◆ Task instructions ◆
If a line in the entries below includes "category", pick it out and copy it.

Saved data entries:
■ ■ ■

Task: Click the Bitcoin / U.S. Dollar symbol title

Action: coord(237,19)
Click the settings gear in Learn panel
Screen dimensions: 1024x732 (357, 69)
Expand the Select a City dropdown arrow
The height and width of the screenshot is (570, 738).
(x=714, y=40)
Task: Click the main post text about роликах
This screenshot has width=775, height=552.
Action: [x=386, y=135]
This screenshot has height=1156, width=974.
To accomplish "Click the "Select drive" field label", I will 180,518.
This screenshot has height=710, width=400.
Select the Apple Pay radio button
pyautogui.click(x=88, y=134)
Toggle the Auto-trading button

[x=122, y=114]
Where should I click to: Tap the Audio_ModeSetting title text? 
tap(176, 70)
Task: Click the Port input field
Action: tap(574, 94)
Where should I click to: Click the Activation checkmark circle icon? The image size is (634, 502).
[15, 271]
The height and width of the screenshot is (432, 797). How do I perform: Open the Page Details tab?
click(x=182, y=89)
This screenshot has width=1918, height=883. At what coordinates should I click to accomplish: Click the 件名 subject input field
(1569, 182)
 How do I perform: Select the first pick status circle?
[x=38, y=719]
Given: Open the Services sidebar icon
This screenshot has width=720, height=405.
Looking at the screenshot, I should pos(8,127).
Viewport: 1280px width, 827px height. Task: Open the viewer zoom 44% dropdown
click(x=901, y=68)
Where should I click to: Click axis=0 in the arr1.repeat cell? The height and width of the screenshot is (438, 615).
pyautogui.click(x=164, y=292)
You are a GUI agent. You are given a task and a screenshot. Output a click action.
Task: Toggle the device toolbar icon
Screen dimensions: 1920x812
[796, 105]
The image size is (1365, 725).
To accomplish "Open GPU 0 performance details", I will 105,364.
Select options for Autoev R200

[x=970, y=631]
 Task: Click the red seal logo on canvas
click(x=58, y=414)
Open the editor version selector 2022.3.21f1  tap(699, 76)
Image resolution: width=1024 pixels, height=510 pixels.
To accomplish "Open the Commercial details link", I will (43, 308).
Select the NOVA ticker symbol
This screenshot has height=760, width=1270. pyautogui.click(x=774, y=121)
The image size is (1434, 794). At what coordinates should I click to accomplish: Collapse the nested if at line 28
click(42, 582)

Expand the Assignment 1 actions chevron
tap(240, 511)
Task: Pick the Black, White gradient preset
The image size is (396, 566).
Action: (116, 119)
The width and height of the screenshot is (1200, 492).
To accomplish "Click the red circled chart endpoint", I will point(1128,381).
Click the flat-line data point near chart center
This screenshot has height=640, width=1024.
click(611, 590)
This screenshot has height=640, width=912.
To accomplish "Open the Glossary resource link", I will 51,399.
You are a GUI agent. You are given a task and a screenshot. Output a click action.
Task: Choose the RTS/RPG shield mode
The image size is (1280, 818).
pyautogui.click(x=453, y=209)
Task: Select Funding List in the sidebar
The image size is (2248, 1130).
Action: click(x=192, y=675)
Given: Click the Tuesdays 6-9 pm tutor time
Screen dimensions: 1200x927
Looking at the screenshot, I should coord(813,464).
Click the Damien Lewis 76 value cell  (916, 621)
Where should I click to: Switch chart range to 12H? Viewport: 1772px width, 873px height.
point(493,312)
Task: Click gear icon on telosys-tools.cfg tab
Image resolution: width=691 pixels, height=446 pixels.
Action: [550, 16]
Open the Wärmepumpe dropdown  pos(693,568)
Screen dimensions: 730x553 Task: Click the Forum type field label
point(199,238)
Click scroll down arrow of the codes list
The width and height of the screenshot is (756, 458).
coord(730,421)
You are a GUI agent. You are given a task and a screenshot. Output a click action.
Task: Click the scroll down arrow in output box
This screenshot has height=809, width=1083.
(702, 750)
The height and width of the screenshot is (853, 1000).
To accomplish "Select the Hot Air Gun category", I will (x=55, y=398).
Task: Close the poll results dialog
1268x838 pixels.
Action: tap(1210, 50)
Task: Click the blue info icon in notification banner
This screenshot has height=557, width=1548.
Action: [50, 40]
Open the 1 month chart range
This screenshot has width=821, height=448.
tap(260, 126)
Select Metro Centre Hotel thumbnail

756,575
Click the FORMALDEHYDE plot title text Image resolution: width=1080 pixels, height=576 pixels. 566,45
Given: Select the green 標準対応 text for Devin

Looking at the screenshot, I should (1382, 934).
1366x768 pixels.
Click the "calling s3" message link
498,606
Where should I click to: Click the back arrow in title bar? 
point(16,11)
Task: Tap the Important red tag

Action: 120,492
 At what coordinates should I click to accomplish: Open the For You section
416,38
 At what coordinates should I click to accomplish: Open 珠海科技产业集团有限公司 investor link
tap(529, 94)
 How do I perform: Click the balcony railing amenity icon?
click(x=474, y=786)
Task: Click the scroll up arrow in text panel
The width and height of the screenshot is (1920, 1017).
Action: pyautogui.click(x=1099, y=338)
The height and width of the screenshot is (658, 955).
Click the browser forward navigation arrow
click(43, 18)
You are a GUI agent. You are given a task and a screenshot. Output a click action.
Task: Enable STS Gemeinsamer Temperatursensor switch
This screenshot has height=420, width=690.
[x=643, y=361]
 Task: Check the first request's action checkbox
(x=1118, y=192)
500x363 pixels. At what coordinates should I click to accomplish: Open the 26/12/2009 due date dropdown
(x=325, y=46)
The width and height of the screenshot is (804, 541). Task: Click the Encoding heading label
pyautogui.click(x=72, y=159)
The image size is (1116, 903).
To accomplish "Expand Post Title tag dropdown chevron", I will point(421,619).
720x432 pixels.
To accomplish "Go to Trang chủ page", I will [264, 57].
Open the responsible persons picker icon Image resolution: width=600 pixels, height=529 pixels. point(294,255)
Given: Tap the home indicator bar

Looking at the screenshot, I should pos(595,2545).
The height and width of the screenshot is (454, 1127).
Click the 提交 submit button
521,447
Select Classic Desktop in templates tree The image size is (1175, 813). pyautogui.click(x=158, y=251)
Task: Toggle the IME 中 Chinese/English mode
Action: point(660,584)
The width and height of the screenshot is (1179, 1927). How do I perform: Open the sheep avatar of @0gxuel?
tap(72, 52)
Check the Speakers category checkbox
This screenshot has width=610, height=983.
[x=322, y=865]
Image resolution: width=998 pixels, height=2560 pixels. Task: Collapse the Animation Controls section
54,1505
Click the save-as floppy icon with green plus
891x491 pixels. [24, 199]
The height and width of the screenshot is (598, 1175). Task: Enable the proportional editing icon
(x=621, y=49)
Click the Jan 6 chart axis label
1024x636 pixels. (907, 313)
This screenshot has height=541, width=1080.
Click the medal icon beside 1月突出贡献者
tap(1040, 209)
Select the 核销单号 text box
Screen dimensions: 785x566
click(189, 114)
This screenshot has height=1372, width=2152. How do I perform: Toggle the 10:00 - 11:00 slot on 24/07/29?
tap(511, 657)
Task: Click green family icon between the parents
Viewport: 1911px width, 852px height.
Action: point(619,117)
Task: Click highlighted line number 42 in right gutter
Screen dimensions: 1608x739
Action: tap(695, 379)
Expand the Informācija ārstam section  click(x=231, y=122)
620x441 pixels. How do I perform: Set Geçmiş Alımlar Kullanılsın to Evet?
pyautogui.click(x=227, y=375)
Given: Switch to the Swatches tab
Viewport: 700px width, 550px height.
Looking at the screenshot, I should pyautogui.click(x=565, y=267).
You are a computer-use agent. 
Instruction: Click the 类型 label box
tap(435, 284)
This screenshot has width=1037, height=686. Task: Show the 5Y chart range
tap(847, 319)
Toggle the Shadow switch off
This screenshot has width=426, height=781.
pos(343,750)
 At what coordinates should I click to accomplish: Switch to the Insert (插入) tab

■ ■ ■

◆ Answer space ◆
To accomplish "Select the Hot Air Gun category", I will (x=55, y=398).
Check the Speakers category checkbox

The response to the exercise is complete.